--- Problem description ---
For every line of the material below, check for the string "screenshot" and return the line if it is there.

--- Material for this task ---
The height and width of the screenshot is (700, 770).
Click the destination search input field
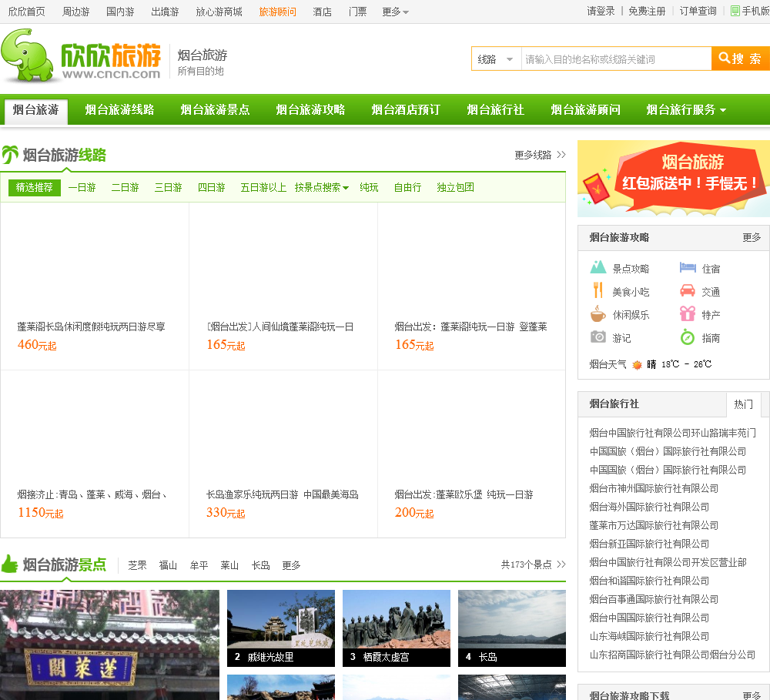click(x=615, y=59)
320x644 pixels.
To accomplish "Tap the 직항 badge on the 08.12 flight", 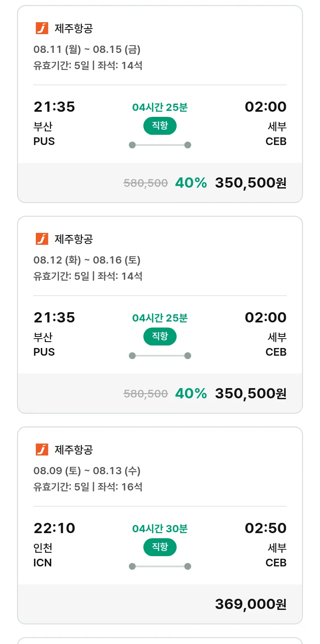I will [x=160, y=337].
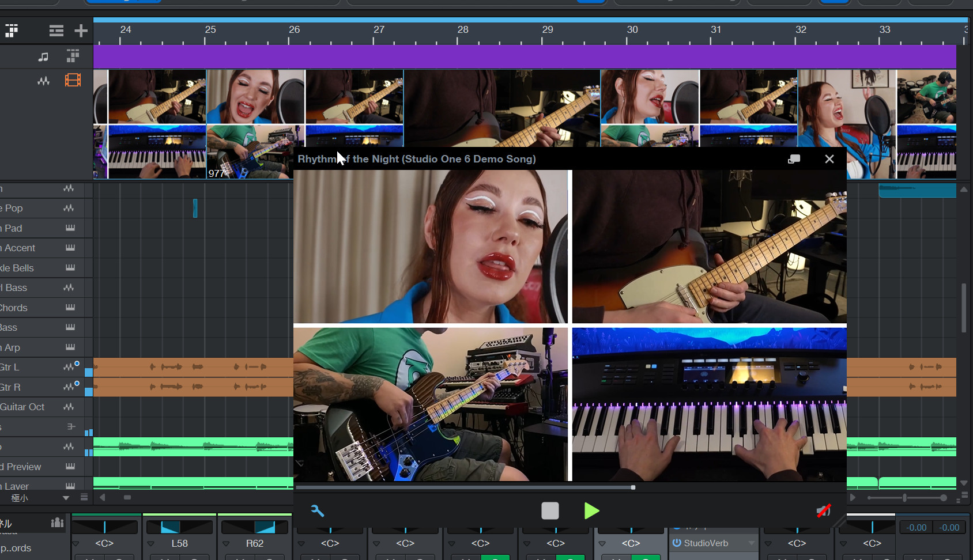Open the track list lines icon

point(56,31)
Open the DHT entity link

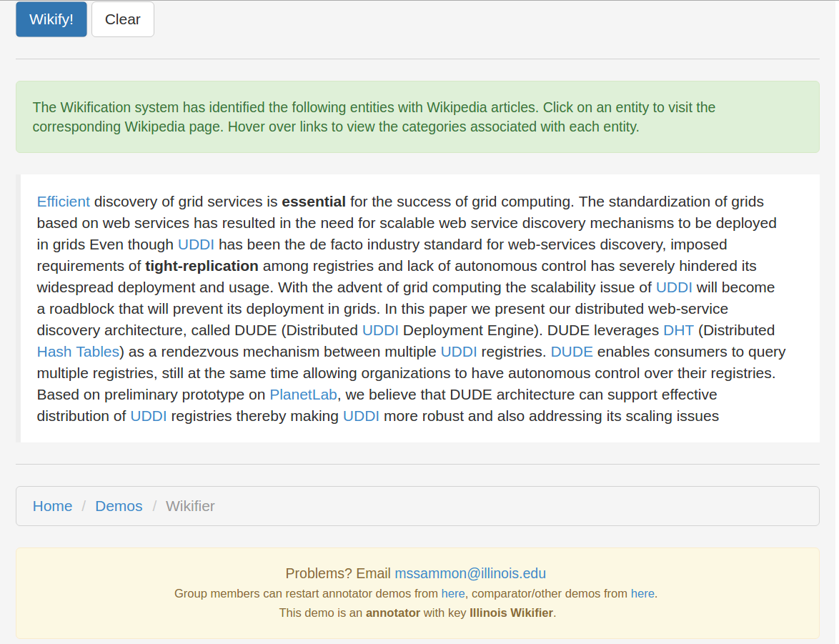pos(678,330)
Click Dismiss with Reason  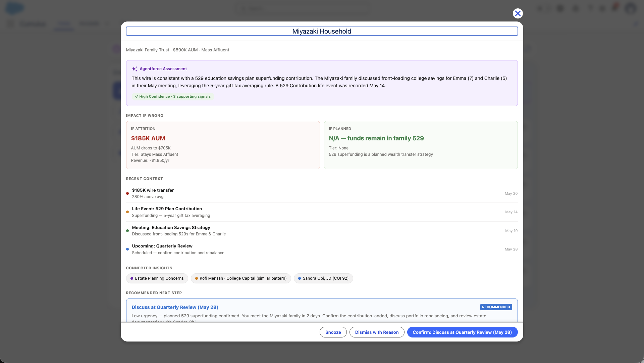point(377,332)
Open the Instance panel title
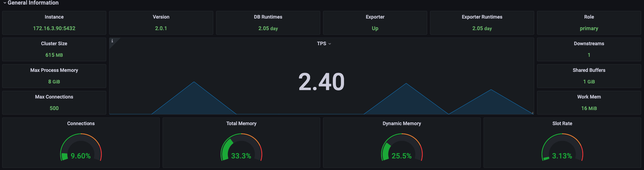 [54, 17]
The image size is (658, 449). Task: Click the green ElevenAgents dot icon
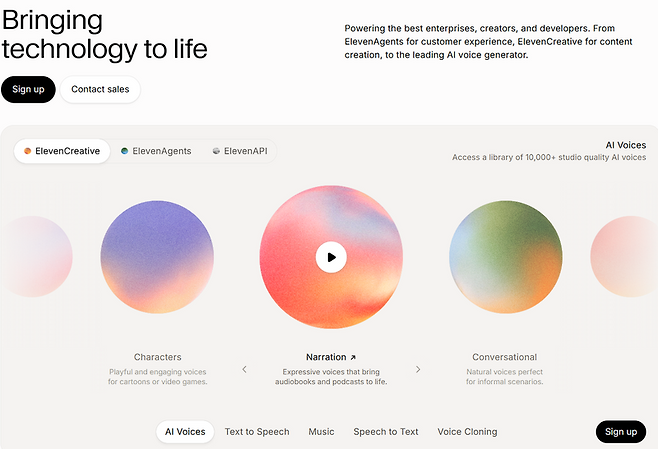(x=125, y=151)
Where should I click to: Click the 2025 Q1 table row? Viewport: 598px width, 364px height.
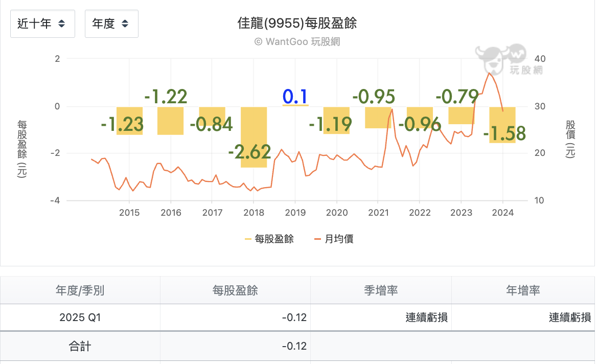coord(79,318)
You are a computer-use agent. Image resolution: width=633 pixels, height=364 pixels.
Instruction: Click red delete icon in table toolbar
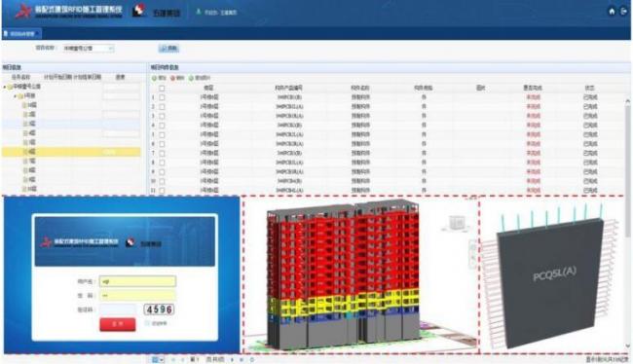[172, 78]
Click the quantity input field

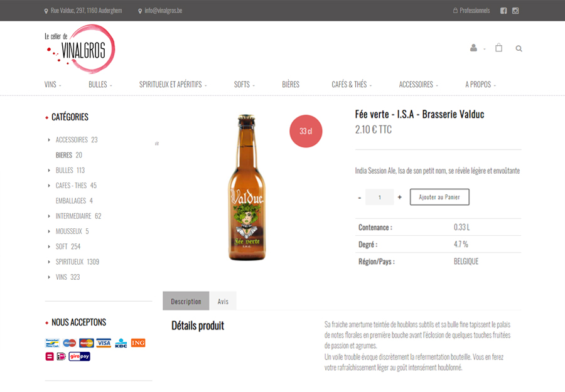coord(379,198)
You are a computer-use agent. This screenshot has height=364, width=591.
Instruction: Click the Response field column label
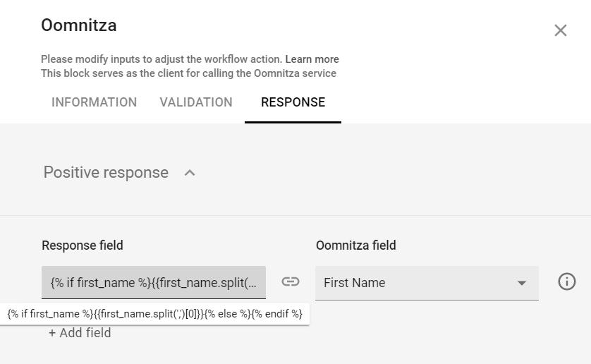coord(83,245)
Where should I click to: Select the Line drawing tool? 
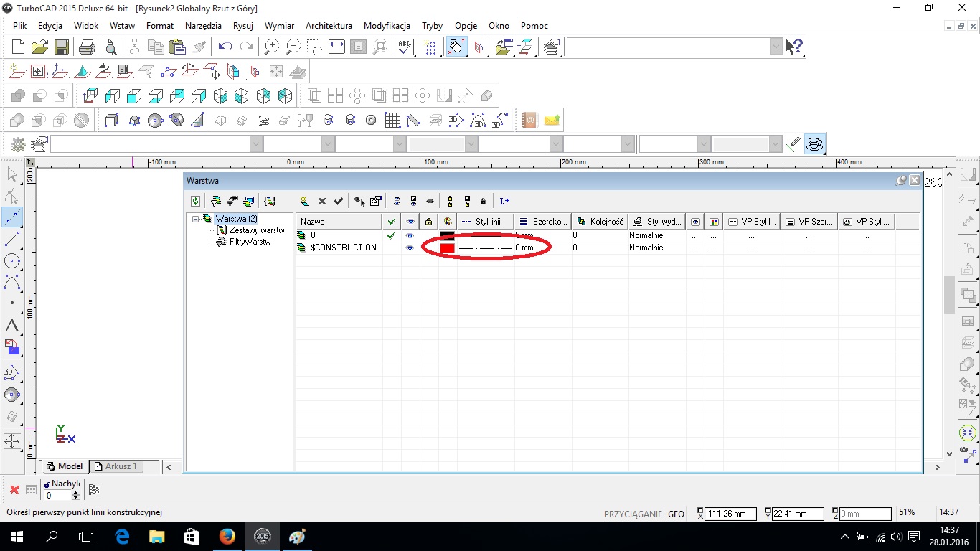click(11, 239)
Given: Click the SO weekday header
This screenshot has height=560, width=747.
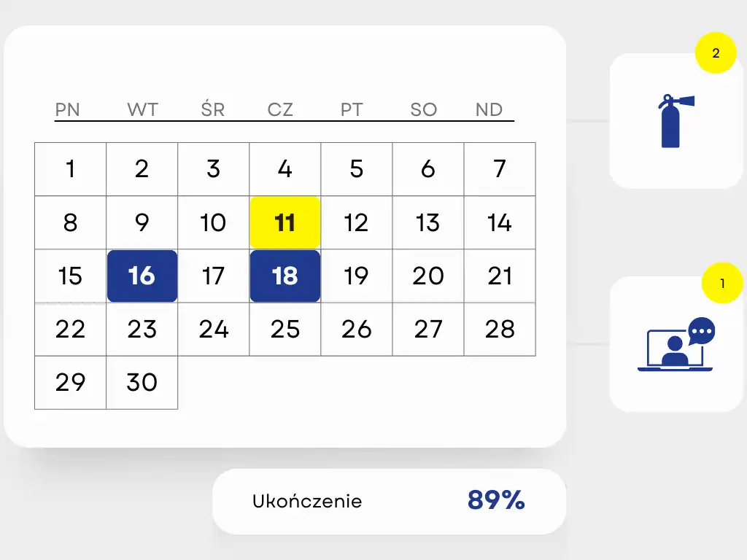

--- Answer box ---
The height and width of the screenshot is (700, 770).
You are a computer-use agent. This screenshot has height=364, width=591.
This screenshot has height=560, width=747.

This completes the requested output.